You can view the current resources from a console with xrdb -query.

== Client libraries ==
Xlib contains a number of convenience functions for accessing the resources on the server and manipulating them locally. These functions are used both by xrdb and by every other program that needs these resources. Most of these functions manipulate a resource database, which is a local data structure representing a set of resource specifications. The Xlib functions for resource management are:

- functions for reading the resources on the server into a local string (XResourceManagerString and XScreenResourceString)
- functions for creating, manipulating, and destroying a local resource database (XrmInitialize, XrmDestroyDatabase, XrmGetFileDatabase, XrmPutFileDatabase, XrmGetStringDatabase, XrmLocaleOfDatabase, XrmSetDatabase, XrmGetDatabase, XrmCombineFileDatabase, XrmCombineDatabase, XrmMergeDatabases, XrmParseCommand)
- functions for looking up resources and storing new ones (XrmGetResource, XrmQGetResource, XrmQGetSearchList, XrmQGetSearchResource, XrmPutResource, XrmQPutResource, XrmPutStringResource, XrmQPutStringResource, XrmPutLineResource, XrmEnumerateDatabase)

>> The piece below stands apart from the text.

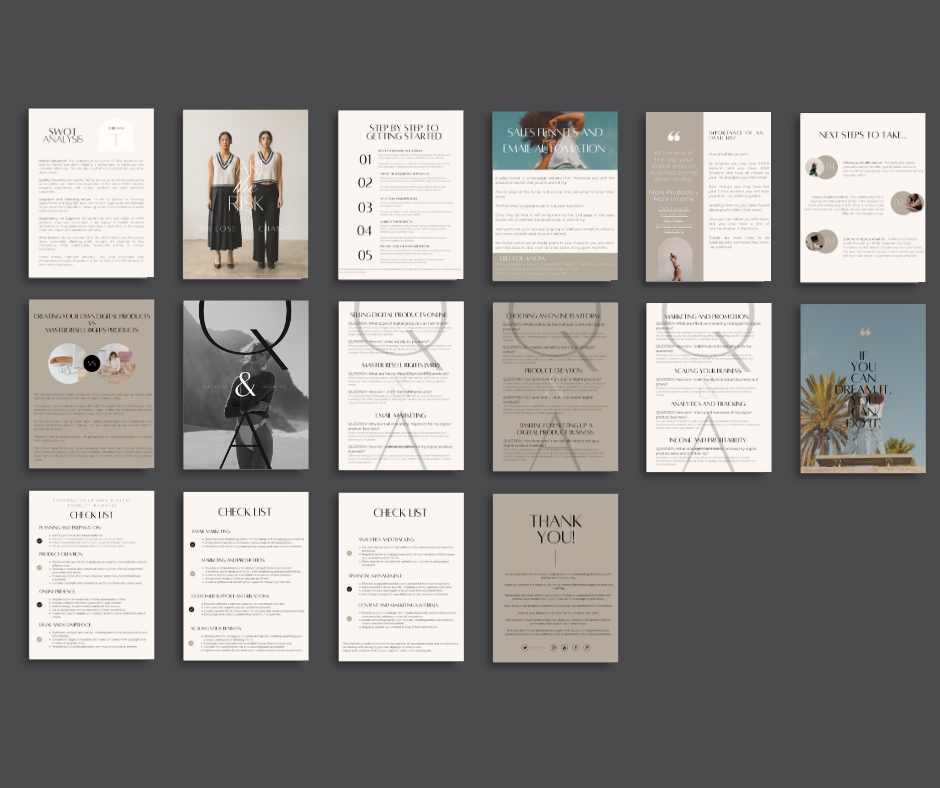Select the black-and-white Q&A cover page
Screen dimensions: 940x788
tap(245, 385)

In particular, the function XrmParseCommand allow parsing the command line arguments, reading resources that are then added to a local resource database. This way, the resources can be read from the server and used as defaults that are overridden by command line arguments.

For the sake of efficiency, integers called quarks are defined to represent local strings. Quarks are similar to atoms, but they represent strings stored locally rather than on the server. A number of Xlib functions create an association between strings and quarks. Quarks can be used in place of component names when using one of the above functions; resource names therefore correspond to quark lists.